「恩師」と呼べる人を挙げるなら、この先生しかいない。

渡邊環(わたなべ・たまき)先生。男性。

僕が芝山中1年の時の陸上部の顧問。
担任ではなかったが、社会科も習っていた。 
2年生に上がるときに別の学校へ異動された。 

当時30歳だった先生には勉強より走ることについて沢山教えて頂いた。
「一日練習を休むと取り戻すのに三日かかる」という言葉をよく覚えている。
科学的には休んだほうが良いのだろうが、それは「続けることが大事なんだ」という意味だったのだと思い返す。
あれから十九年。今でも僕は毎日走り続けている。

* * *
 
そんな先生と再会することになった。
完全な偶然で、本当に驚いた。

SAHARA20140313

その日は船橋にあるSAHARA(サハラ)というダイニングバーで留理子さんのライブがあった。
たまたま僕も聴きに来ていた。

演奏が全て終わった直後、8名の団体が店に入ってきた。
その団体の中に環先生がいた。
突然過ぎてたまげた。

興奮気味にそのテーブルへ行き、声をかける。

「環先生、芝山中でお世話になった安藤です。」 

「おー!安藤か、何してんだこんなとこで!?」 

昔と変わらない大きな声が返ってきた。
どうやら同じ学校の先生仲間で飲みに来たらしい。
他の先生方に環先生が僕を紹介してくださった。
 
「コイツさ、本当に俺の言うこと聴かなかったんだよ。
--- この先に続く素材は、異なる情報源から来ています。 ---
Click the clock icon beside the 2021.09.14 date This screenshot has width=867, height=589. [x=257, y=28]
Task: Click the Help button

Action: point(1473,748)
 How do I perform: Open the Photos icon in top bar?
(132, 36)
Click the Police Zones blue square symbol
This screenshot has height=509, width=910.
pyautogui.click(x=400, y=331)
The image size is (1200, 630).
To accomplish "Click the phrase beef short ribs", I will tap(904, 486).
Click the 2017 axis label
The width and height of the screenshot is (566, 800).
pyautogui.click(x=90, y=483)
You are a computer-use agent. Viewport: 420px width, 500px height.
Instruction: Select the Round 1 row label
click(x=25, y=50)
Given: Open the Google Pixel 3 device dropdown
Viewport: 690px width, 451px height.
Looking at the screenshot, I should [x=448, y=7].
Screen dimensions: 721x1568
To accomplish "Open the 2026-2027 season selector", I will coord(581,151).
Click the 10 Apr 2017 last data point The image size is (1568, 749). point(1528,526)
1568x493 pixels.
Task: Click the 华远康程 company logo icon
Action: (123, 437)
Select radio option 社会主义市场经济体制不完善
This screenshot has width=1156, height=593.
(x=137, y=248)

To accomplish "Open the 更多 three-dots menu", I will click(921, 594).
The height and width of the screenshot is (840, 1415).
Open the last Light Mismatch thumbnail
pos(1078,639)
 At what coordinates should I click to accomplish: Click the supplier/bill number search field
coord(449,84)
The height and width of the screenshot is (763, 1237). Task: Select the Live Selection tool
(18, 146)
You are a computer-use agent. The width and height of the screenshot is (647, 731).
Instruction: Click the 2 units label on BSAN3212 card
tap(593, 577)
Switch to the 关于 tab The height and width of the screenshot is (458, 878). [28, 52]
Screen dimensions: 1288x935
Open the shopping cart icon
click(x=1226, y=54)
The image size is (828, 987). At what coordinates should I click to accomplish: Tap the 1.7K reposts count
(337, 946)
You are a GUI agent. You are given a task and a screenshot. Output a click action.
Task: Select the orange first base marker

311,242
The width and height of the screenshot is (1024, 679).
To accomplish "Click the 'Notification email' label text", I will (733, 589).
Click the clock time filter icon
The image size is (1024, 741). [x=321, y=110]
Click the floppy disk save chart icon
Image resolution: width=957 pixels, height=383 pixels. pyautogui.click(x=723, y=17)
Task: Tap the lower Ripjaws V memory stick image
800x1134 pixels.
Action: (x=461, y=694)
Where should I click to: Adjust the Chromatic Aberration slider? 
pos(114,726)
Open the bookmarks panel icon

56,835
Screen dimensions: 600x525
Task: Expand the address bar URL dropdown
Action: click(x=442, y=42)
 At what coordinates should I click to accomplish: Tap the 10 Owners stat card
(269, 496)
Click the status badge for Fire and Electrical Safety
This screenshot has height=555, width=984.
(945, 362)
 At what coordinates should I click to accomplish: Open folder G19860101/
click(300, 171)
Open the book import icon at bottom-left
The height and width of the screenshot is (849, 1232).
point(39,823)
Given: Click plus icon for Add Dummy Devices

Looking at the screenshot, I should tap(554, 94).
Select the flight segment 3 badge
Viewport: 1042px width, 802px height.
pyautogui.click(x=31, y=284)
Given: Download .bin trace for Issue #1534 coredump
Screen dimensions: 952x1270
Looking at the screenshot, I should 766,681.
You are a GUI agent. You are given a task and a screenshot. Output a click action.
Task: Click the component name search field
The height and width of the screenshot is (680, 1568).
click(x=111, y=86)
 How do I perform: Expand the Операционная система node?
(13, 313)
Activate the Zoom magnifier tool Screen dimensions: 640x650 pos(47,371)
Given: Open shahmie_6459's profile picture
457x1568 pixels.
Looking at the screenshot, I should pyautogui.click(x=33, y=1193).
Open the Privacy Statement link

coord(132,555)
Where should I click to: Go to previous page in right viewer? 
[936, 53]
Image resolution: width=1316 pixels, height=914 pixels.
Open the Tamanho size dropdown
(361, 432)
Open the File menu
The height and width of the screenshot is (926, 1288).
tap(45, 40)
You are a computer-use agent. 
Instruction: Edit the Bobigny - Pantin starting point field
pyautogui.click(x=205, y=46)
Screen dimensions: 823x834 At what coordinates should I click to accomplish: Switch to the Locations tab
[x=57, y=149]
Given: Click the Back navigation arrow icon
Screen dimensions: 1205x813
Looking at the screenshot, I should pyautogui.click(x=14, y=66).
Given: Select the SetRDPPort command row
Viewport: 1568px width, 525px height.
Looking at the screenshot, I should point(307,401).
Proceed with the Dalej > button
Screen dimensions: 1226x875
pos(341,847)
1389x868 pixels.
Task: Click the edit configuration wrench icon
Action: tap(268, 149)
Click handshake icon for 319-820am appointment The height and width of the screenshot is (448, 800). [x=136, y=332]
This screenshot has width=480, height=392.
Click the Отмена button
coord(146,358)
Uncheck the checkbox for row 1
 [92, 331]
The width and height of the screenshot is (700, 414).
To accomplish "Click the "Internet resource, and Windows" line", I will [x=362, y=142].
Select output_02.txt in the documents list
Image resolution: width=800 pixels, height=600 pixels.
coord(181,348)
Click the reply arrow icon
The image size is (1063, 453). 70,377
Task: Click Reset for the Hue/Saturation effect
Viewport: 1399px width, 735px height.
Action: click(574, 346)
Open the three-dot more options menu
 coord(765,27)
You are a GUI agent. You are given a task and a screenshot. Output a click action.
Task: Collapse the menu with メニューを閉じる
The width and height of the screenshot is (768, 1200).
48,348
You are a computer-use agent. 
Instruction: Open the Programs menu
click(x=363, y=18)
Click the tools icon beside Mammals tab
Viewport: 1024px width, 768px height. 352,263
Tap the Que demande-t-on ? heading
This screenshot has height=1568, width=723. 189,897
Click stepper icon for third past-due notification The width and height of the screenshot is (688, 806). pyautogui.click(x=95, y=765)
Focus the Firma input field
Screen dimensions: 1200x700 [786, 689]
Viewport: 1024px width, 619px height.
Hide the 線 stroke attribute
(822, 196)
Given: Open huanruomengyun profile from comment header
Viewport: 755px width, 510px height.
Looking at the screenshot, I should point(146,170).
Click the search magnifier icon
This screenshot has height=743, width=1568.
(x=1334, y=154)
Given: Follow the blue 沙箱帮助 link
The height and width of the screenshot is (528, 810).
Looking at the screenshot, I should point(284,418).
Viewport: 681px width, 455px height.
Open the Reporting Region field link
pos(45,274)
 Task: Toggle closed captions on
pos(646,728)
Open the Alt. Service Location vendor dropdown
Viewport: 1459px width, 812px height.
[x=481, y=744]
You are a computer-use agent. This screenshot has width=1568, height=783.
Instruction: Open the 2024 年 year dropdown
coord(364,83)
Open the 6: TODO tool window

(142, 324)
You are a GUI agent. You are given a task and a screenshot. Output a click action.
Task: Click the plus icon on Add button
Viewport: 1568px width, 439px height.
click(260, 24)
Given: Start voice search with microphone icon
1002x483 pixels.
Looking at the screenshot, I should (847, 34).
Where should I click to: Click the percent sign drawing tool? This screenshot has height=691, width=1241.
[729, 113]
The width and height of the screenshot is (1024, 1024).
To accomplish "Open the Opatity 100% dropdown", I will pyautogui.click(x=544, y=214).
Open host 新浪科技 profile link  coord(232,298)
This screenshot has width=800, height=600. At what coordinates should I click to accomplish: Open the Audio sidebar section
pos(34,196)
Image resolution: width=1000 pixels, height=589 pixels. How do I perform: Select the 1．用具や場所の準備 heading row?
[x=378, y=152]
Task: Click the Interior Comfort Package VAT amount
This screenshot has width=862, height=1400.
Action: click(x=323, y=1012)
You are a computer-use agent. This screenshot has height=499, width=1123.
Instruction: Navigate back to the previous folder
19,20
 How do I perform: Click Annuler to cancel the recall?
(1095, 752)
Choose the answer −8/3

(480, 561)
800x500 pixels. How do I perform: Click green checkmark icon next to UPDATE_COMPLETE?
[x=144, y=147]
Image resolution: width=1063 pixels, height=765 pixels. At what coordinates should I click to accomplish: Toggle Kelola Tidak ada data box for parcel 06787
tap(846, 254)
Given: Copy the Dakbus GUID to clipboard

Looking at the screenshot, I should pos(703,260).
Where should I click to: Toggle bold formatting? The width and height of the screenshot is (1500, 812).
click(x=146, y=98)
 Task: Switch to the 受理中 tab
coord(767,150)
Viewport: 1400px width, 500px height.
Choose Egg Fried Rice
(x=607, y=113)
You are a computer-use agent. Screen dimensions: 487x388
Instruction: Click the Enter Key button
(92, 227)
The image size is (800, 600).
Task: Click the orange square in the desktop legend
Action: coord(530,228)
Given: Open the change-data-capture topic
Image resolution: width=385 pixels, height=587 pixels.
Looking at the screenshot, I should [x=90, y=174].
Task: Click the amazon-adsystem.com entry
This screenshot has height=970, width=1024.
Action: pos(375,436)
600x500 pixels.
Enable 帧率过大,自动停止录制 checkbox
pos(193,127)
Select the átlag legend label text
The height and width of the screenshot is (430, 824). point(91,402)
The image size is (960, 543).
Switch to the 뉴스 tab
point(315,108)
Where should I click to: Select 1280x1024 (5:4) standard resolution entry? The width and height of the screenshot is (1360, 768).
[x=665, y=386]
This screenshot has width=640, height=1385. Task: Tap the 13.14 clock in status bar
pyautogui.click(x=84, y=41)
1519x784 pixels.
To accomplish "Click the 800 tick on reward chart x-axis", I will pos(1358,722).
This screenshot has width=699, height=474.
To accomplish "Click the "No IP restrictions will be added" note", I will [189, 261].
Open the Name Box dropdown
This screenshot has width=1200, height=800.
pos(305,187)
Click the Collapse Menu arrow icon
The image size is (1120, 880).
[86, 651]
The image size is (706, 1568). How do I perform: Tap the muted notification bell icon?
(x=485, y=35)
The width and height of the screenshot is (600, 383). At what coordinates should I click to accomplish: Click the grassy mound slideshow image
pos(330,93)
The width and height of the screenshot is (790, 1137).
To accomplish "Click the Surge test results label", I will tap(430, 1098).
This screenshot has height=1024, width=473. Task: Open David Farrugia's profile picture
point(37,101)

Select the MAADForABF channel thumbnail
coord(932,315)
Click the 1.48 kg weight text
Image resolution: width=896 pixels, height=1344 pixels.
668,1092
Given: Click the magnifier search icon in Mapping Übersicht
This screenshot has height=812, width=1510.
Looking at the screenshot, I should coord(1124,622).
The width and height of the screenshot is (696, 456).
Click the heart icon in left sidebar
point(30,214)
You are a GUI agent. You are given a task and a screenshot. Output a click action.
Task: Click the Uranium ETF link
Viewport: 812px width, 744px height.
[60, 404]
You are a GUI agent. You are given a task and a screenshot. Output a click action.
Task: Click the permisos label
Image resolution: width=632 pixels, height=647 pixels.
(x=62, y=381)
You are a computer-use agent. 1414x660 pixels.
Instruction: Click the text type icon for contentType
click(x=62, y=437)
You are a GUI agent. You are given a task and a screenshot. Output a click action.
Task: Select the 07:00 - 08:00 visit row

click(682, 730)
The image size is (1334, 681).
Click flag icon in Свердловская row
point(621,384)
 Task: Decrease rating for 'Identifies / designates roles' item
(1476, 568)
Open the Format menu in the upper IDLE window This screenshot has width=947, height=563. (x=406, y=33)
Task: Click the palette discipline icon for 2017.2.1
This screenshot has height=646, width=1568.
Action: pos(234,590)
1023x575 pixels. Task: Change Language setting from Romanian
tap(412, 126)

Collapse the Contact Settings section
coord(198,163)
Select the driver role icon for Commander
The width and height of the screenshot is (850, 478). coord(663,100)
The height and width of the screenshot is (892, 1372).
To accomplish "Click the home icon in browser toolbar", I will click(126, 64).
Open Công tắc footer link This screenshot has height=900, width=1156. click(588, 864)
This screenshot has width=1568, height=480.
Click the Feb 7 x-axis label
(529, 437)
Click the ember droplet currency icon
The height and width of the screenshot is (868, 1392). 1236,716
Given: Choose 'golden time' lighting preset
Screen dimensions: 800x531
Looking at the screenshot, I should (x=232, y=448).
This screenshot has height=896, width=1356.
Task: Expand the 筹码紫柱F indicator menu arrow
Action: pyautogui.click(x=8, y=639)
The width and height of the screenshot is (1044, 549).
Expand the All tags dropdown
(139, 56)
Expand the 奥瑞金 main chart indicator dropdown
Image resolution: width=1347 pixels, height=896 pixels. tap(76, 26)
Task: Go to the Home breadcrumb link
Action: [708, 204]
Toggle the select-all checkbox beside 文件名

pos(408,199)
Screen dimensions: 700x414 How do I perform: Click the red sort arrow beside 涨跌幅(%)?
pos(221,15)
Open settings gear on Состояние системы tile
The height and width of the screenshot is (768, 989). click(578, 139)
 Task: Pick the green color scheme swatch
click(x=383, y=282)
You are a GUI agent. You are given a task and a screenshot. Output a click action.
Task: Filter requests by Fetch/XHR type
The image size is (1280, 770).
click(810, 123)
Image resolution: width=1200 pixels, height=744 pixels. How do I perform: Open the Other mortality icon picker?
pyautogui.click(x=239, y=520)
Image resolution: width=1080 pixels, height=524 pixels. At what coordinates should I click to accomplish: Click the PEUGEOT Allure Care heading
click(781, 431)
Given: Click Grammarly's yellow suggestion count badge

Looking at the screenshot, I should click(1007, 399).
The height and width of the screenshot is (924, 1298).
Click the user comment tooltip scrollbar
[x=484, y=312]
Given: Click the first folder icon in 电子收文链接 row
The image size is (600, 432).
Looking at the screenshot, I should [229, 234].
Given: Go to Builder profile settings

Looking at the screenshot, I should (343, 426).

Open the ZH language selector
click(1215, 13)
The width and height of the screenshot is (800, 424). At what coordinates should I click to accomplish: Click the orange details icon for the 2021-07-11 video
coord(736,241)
」 

ちょっと先生、少し良いこと言ってよ…。
とも思ったが事実は事実。

僕は先生に留理子さんを紹介。

「コイツな、俺の言うこと全然聴かなくてさ。」 

先生は留理子さんにも同じことを言った。



恩師とせっかく来てくれたのだからと。
もう1ステージライブをやってもらえることになった。

僕が写真を撮りながら一人で座っていると、先生がやって来て僕の向かいに座られた。
初めて一緒にお酒を飲んだ。

環先生

環先生。
ライブ中もノリノリ。

「杏里だろ、これ。杏里だよな?いやー俺の世代だよ。」 

『オリビアを聴きながら』で大興奮。
ラストの『聖者の行進』ではヴォーカル顔負けの合いの手をいれてくださった。



今の学校現場のことも少し話した。 
最近は色々変わって大変じゃないですか?と訊くと。

「俺達が変わっちゃだめでしょ。教師のやることは変わらないよ。」 

先生らしいと思った。
自分のテーブルに戻った先生が後輩教師に話す姿が昔生徒に指導していた姿とダブる。
いろんな意味で変わっていない。
変わったところといえば、教頭の役職に相応しい貫禄が漂っていることくらいだった。 



気づけば夜十一時が近い。

「なんだ、もう帰るのか?」 

挨拶をして、先に失礼することにした。 

渡邊環先生と

最後に一緒に写真を撮った。
二人とも酔っ払い。
こんな日が来るなんて、思わなかったな。 

僕が地元に戻っていなければ。
この日ライブに来ていなければ。まず無かったであろう再会。

地元の縁って面白いもんだなぁ。